Source records:
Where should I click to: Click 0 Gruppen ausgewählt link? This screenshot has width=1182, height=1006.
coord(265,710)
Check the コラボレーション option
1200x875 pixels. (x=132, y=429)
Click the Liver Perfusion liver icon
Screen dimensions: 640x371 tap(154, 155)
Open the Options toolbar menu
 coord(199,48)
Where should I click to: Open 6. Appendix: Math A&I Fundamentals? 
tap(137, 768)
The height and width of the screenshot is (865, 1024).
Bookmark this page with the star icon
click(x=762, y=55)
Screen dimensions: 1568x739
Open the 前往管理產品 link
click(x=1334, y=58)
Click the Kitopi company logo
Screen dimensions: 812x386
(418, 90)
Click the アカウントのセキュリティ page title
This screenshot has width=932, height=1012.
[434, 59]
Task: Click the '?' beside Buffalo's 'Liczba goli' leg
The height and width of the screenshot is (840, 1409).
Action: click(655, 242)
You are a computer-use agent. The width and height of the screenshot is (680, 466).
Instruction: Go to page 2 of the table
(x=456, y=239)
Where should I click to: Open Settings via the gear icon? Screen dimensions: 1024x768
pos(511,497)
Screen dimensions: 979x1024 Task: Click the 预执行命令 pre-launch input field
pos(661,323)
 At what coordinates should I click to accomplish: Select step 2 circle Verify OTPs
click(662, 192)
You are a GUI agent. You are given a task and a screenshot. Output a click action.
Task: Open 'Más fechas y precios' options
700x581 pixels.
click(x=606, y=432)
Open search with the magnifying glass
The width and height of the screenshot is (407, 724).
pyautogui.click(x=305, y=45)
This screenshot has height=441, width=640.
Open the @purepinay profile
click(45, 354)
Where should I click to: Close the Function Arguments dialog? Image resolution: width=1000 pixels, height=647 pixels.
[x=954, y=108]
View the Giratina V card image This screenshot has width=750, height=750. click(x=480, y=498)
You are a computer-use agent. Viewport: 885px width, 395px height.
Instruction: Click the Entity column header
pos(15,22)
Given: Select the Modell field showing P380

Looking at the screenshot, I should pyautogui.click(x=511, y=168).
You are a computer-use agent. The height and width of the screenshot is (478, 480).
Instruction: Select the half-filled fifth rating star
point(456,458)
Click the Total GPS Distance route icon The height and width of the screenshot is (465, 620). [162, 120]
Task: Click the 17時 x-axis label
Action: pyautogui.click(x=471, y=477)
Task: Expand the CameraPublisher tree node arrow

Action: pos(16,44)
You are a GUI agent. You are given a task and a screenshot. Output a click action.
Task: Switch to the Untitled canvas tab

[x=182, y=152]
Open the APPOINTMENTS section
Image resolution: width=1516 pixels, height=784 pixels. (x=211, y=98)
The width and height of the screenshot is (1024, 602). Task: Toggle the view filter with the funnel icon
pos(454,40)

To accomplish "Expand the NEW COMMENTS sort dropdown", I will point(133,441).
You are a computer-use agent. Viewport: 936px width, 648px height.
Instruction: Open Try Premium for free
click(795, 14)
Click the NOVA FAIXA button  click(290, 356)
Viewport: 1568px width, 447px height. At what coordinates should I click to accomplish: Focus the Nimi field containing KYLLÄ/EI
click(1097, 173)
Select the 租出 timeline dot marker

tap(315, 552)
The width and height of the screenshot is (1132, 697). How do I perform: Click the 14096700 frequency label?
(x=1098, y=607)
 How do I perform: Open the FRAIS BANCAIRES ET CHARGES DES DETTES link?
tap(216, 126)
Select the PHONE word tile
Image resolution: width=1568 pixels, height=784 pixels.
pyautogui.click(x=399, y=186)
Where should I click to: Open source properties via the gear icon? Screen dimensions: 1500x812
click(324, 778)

- [HOW TO COMPLETE THIS TASK]
From the line holding "Where should I click to: Open Settings" to the line holding "You are a computer-use agent. The height", inclusive, restate each line above exactly as written.

- [THE COMPLETED TASK]
Where should I click to: Open Settings via the gear icon? Screen dimensions: 1024x768
pos(511,497)
Screen dimensions: 979x1024 Task: Click the 预执行命令 pre-launch input field
pos(661,323)
 At what coordinates should I click to accomplish: Select step 2 circle Verify OTPs
click(662, 192)
You are a GUI agent. You are given a task and a screenshot. Output a click action.
Task: Open 'Más fechas y precios' options
700x581 pixels.
click(x=606, y=432)
Open search with the magnifying glass
The width and height of the screenshot is (407, 724).
pyautogui.click(x=305, y=45)
This screenshot has height=441, width=640.
Open the @purepinay profile
click(45, 354)
Where should I click to: Close the Function Arguments dialog? Image resolution: width=1000 pixels, height=647 pixels.
[x=954, y=108]
View the Giratina V card image This screenshot has width=750, height=750. click(x=480, y=498)
You are a computer-use agent. Viewport: 885px width, 395px height.
Instruction: Click the Entity column header
pos(15,22)
Given: Select the Modell field showing P380

Looking at the screenshot, I should pyautogui.click(x=511, y=168).
You are a computer-use agent. The height and width of the screenshot is (478, 480).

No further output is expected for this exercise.